Given data START
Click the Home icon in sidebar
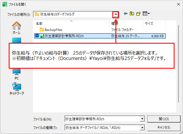Screen dimensions: 183x134 click(17, 28)
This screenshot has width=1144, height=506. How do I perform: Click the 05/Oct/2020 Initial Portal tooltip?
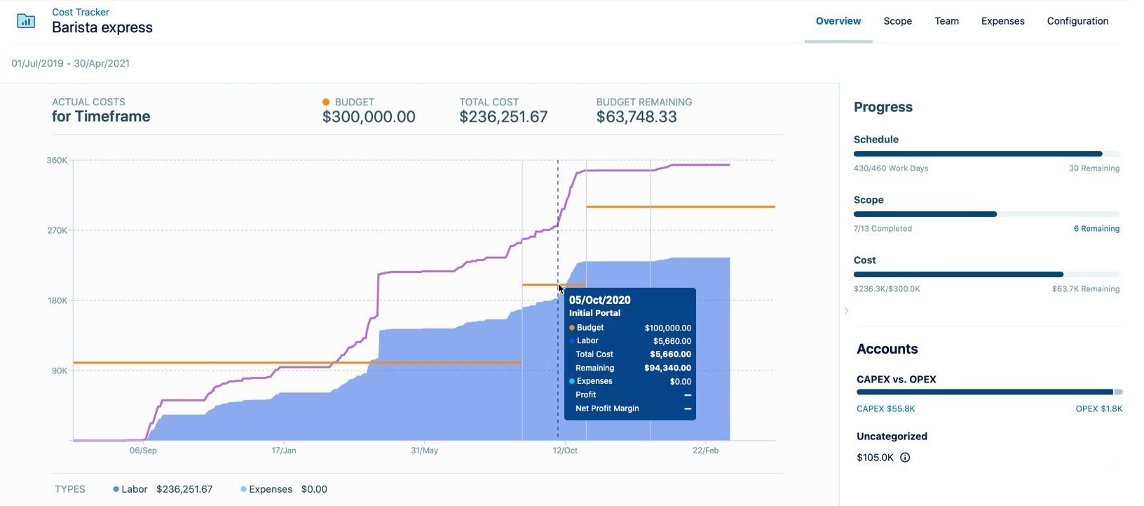(x=629, y=354)

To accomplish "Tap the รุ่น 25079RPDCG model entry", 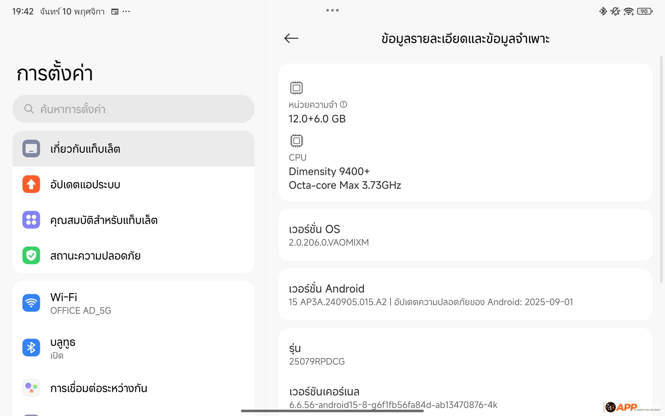I will pyautogui.click(x=465, y=354).
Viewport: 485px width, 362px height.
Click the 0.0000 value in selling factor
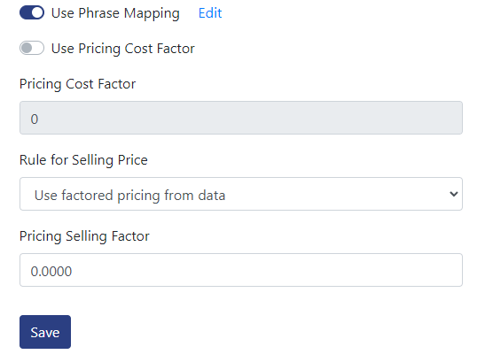(x=51, y=272)
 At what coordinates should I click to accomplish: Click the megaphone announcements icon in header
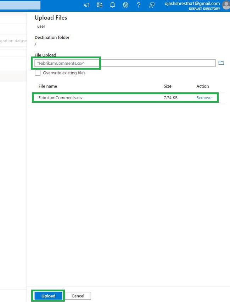(x=86, y=5)
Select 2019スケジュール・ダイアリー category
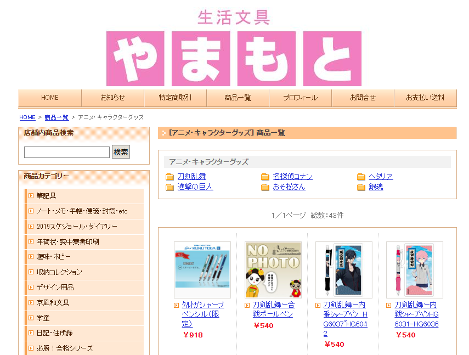This screenshot has height=355, width=469. tap(76, 227)
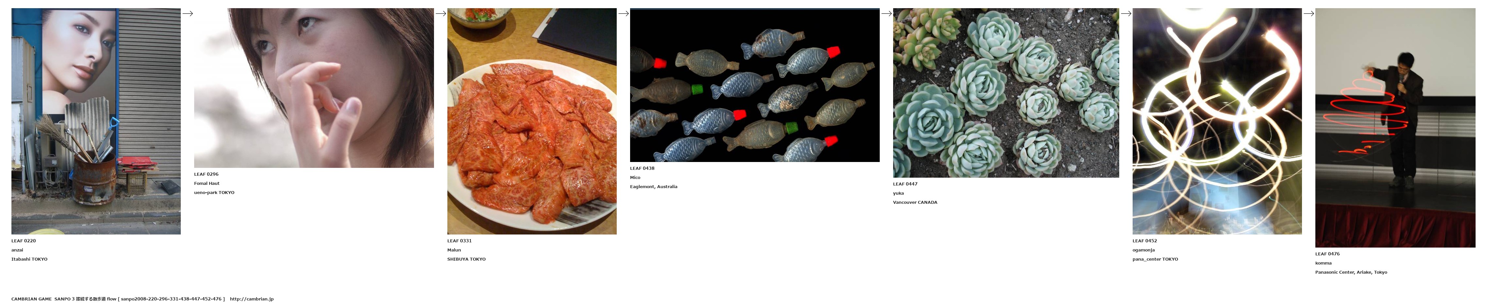
Task: Click the arrow after the meat plate photo
Action: tap(623, 13)
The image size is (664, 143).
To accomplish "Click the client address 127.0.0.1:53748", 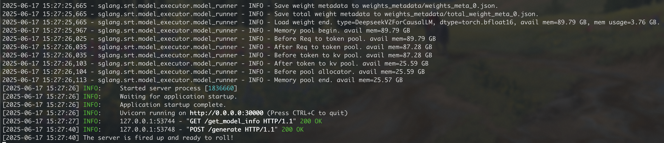I will 147,129.
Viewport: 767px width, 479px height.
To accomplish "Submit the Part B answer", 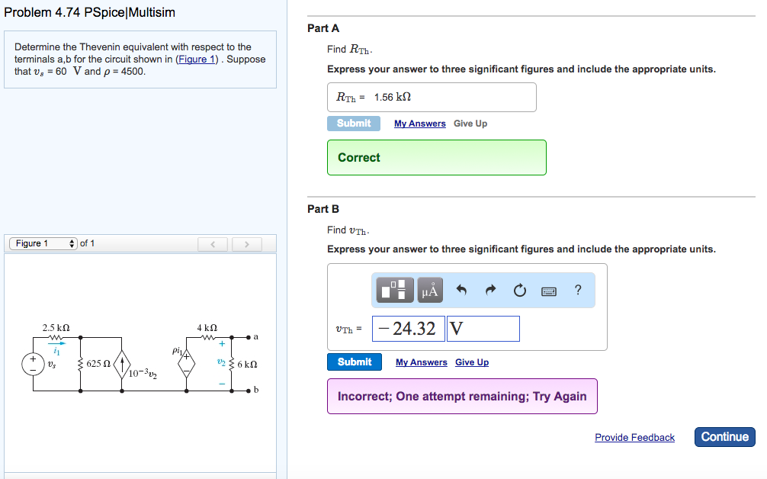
Given data END
> _Task instructions_: Pull out every line in the data above that has the word "Viewport".

> _Answer area_:
Viewport: 485px width, 362px height.
Viewport: 767px width, 479px height.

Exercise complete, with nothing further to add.